- Directed by: Gottfried Reinhardt
- Written by: Paul Osborn
- Based on: R.S.V.P. by Jerome Weidman
- Produced by: Lawrence Weingarten
- Starring: Van Johnson Dorothy McGuire Ruth Roman
- Cinematography: Ray June
- Edited by: George Boemler
- Music by: Bronislau Kaper
- Production company: Metro-Goldwyn-Mayer
- Distributed by: Metro-Goldwyn-Mayer
- Release dates: January 29, 1952 (New York); February 27, 1952 (Los Angeles);
- Running time: 84 minutes
- Country: United States
- Language: English
- Budget: $1,020,000
- Box office: $1,455,000

= Invitation (1952 film) =

1952 film directed by Gottfried Reinhardt

Invitation is a 1952 American melodrama film directed by Gottfried Reinhardt and starring Van Johnson, Dorothy McGuire and Ruth Roman. The screenplay is based on the short story "R.S.V.P." by Jerome Weidman. The film's theme song "Invitation" has become a jazz standard.

==Plot==
Architect Dan Pierce and his wife Ellen are happily married. However, Ellen's heart is weak because of a childhood bout of rheumatic fever, and she must be careful to avoid overexertion.

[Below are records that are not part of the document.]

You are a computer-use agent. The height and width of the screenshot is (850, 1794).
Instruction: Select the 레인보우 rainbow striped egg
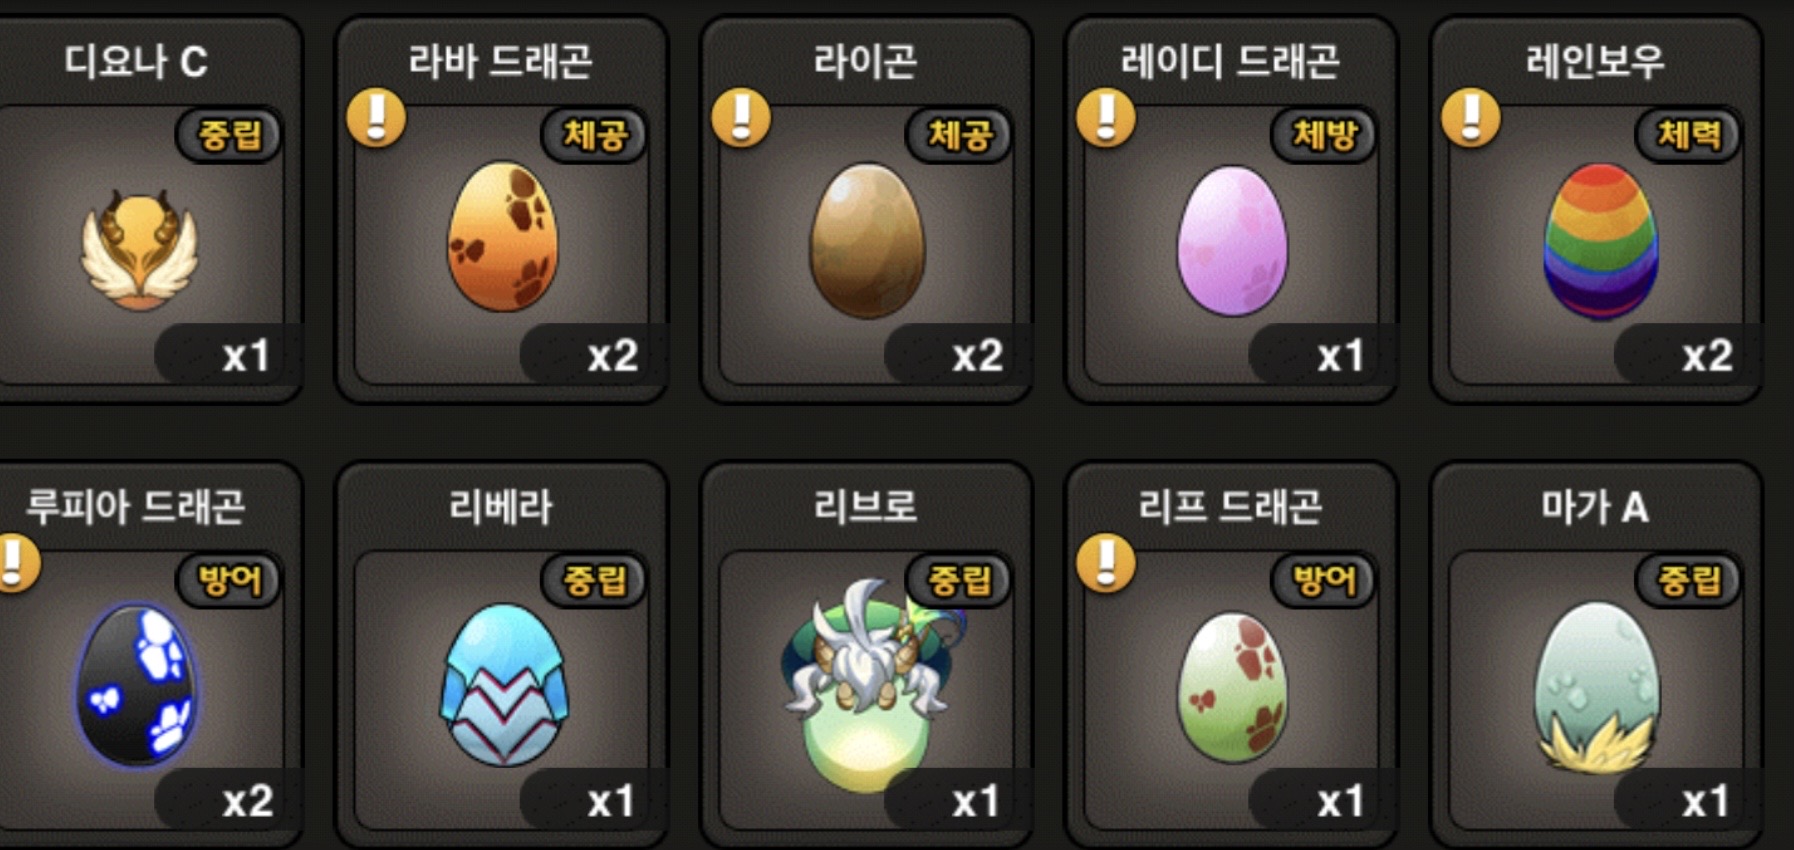[1600, 243]
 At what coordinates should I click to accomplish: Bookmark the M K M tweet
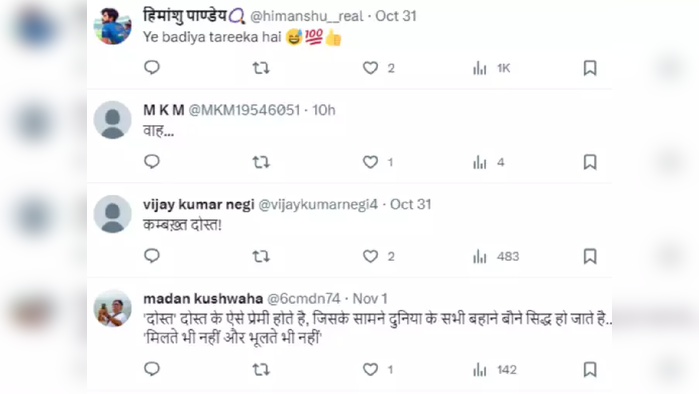590,162
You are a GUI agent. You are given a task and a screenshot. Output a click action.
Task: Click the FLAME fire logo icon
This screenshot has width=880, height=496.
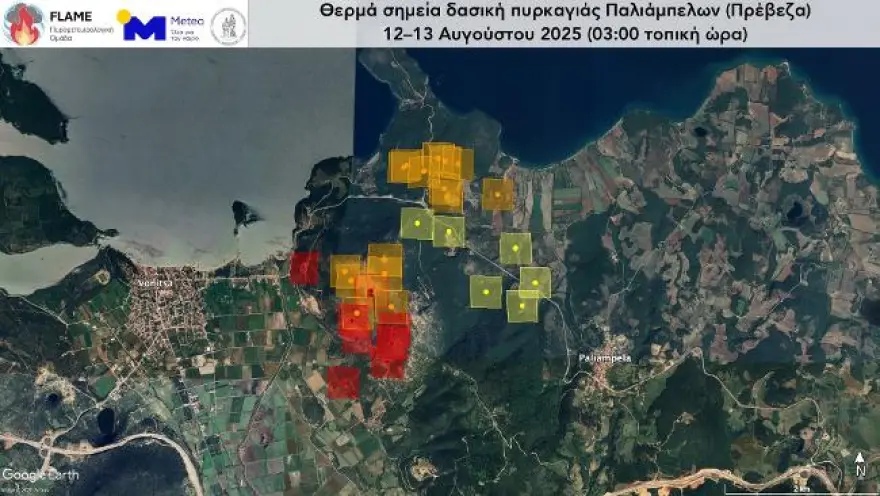pyautogui.click(x=23, y=24)
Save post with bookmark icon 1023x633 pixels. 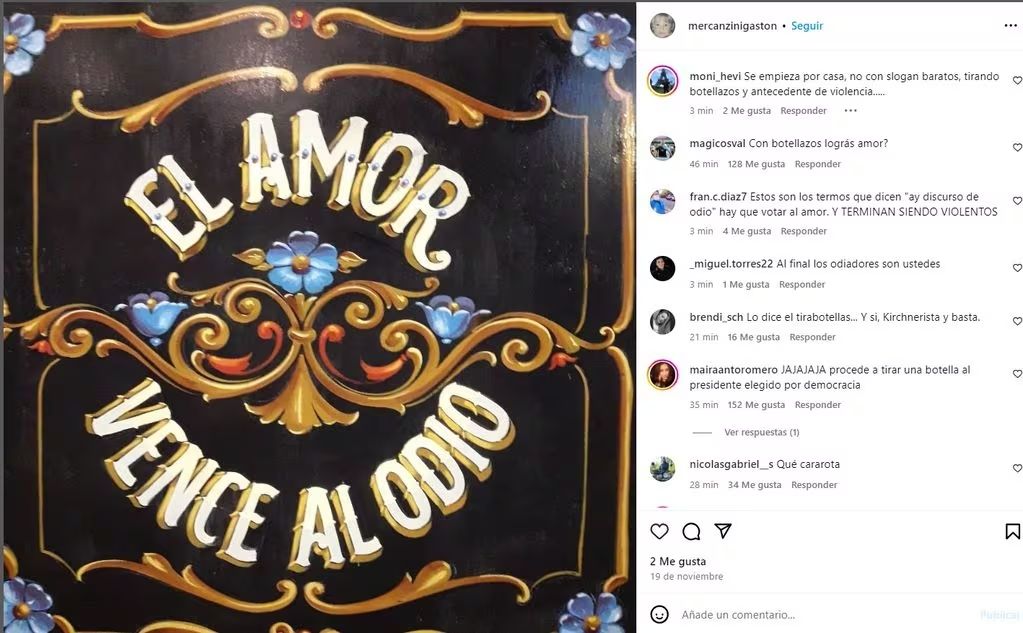[x=1012, y=531]
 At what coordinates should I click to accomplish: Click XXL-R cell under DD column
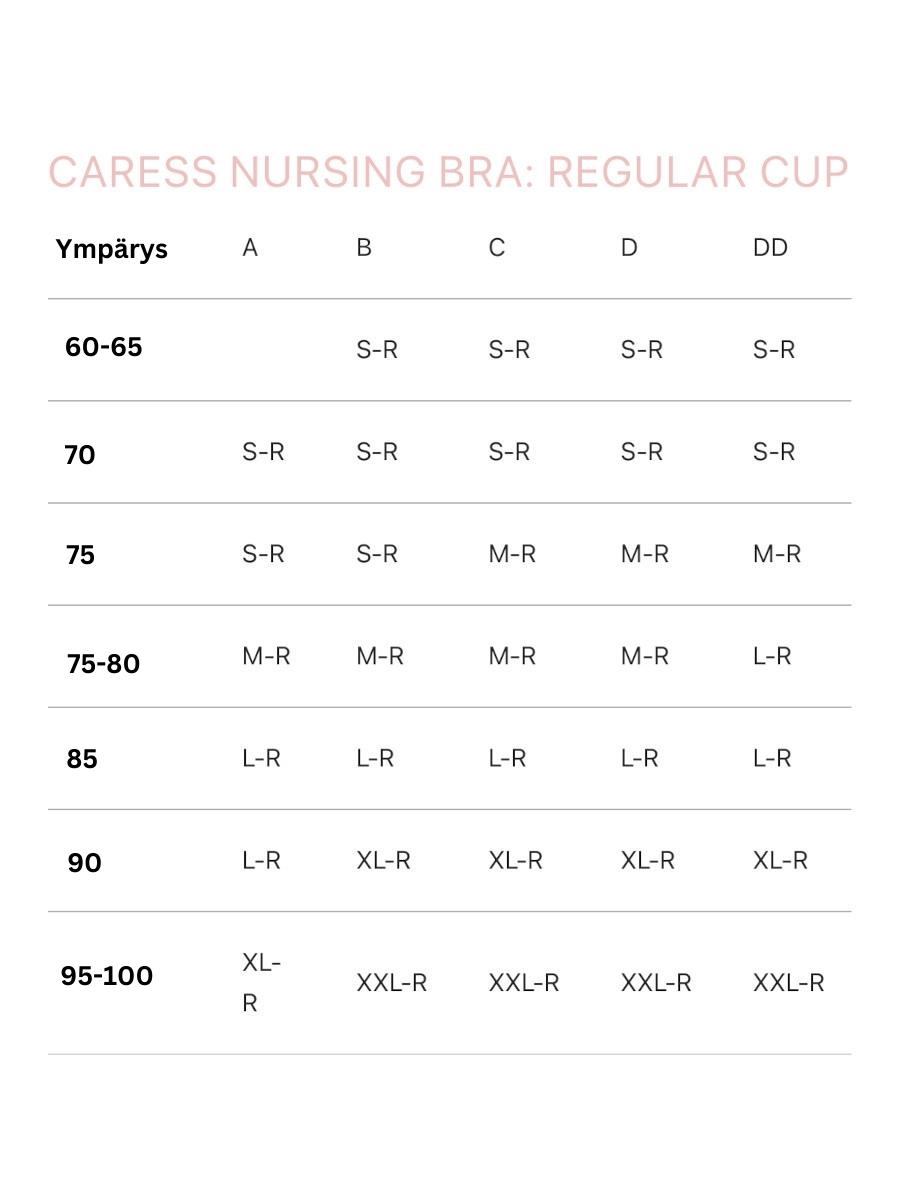coord(788,983)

Her wealthy father and family doctor know that she has only a few more months to live, but they have not informed her.

When Ellen visits acquaintance Maud Redwick, Dan's embittered former girlfriend, Maud reminds Ellen about a vicious remark that Maud had spoken at Ellen and Dan's wedding, saying that Dan was only a "loan" to Ellen for about a year. Ellen gathers other clues, such as an invitation for Dan to attend a medical conference, that lead her to the truth about her prognosis and another devastating secret: her father had arranged the marriage to make her happy, and Dan did not love her.

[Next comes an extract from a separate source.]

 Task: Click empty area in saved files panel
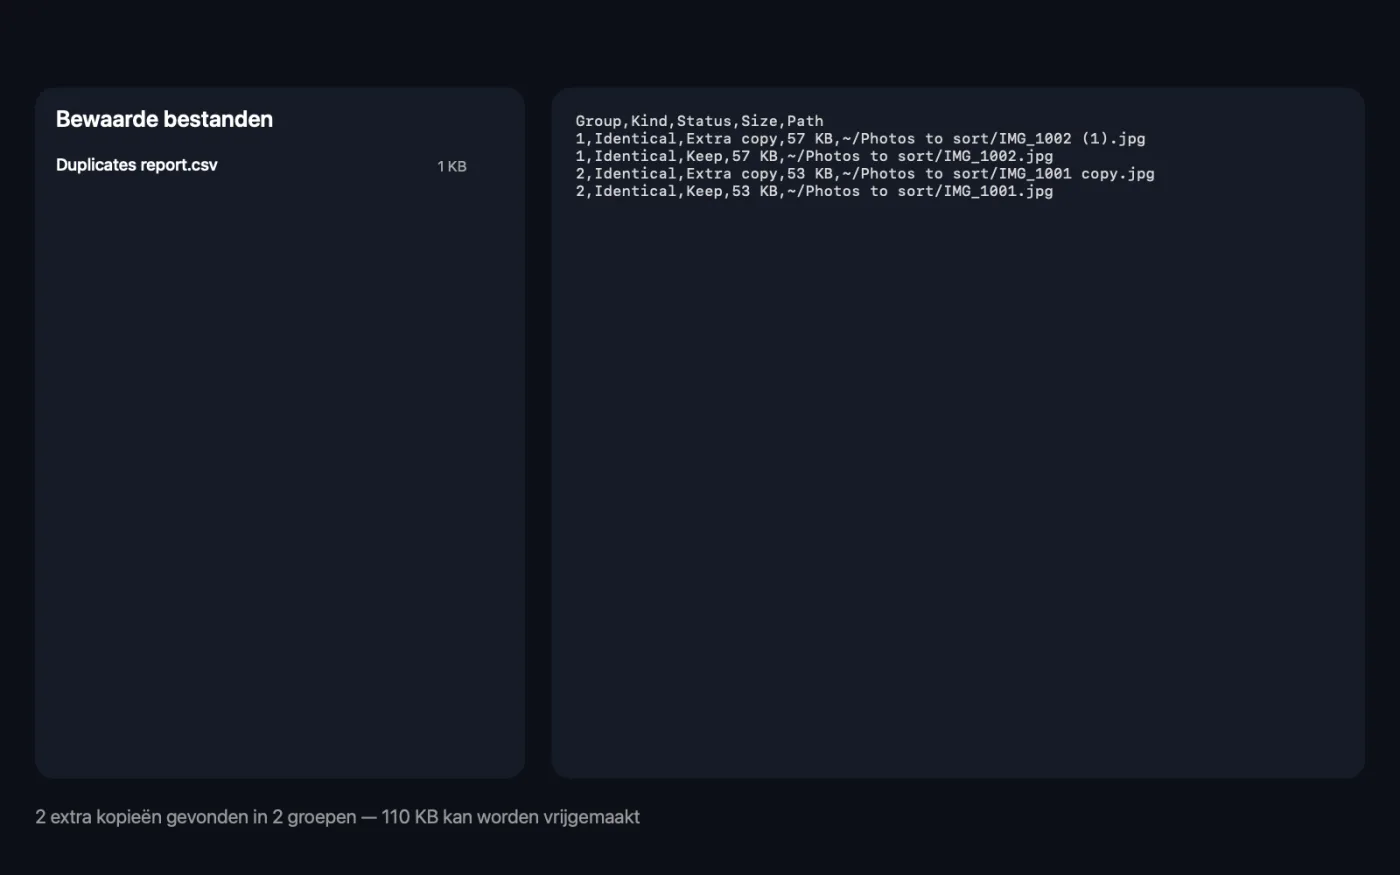[x=280, y=480]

When Dan learns that Ellen knows the truth, he confesses through flashbacks that he had initially rejected her father's offer, but without success in his career, he had married her at her father's behest. However, he has since fallen deeply in love with her.

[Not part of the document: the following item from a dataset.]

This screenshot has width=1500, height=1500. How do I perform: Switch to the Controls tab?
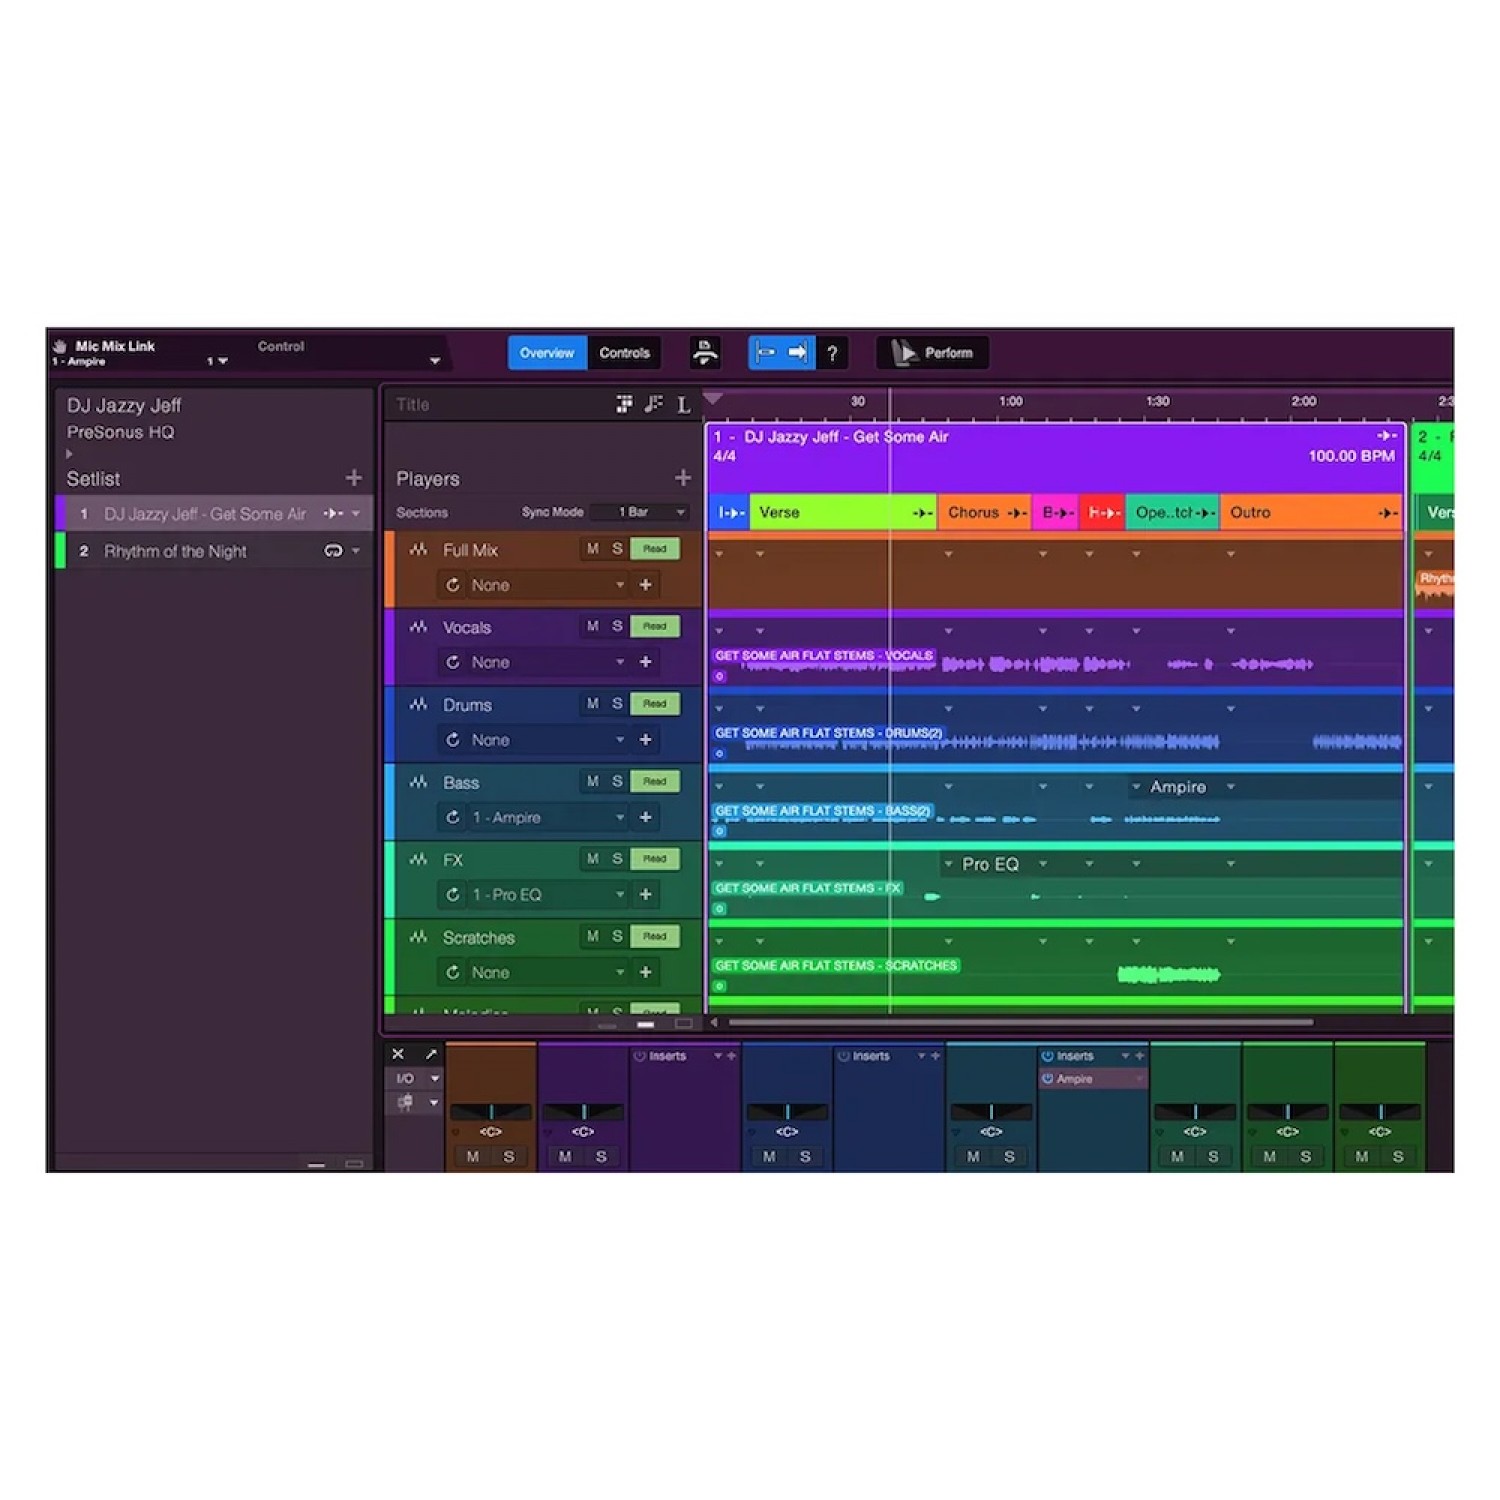[x=626, y=352]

Dan tells Ellen about a doctor who has devised a new technique that has a promising chance of curing her. He begs her to undergo the operation that he has arranged for her. If it is a success, they will know by spring. She agrees to submit to the medical procedure. In the spring, she is healthy and still happily married to Dan.

==Cast==
- Van Johnson as Daniel I. Pierce
- Dorothy McGuire as Ellen Bowker Pierce
- Ruth Roman as Maud Redwick
- Louis Calhern as Simon Bowker
- Ray Collins as Dr. Warren Pritchard
- Michael Chekhov as Dr. Fromm
- Lisa Golm as Agnes
- Barbara Ruick as Sarah
- Norman Field as Arthur
- Matt Moore as Paul
- Pat Conway as Bill
- Alex Gerry as Professor Redwick
- Lucille Curtis as Mrs. Redwick
- Lisa Gohm as Agnes

==Music==
The theme music by Bronislau Kaper was originally used in A Life of Her Own (1950), but it became a jazz standard after its use in Invitation and was given the same title.

==Reception==
In a contemporary review for the Los Angeles Times, critic Edwin Schallert wrote: "The picture suffers from plot strain and a mechanical sort of premise. But it is deftly dealt with by the cast ... Miss McGuire carries this role with marked sensitiveness, and while some scenes lack the ingredient to make them ring absolutely, she conveys the theme and thought of the picture admirably. There will unquestionably be tears as a token of the worth of the work done by the primary actors. ... There is a minor threat of the seriousness being too patent for certain audiences. But the elusive way in which the idea for the picture is made known, and the quality effort by all concerned dignifies 'Invitation' above the ordinary run of pictures."

According to MGM records, the film earned $855,000 in the U.S. and Canada and $600,000 elsewhere, resulting in a loss of $178,000.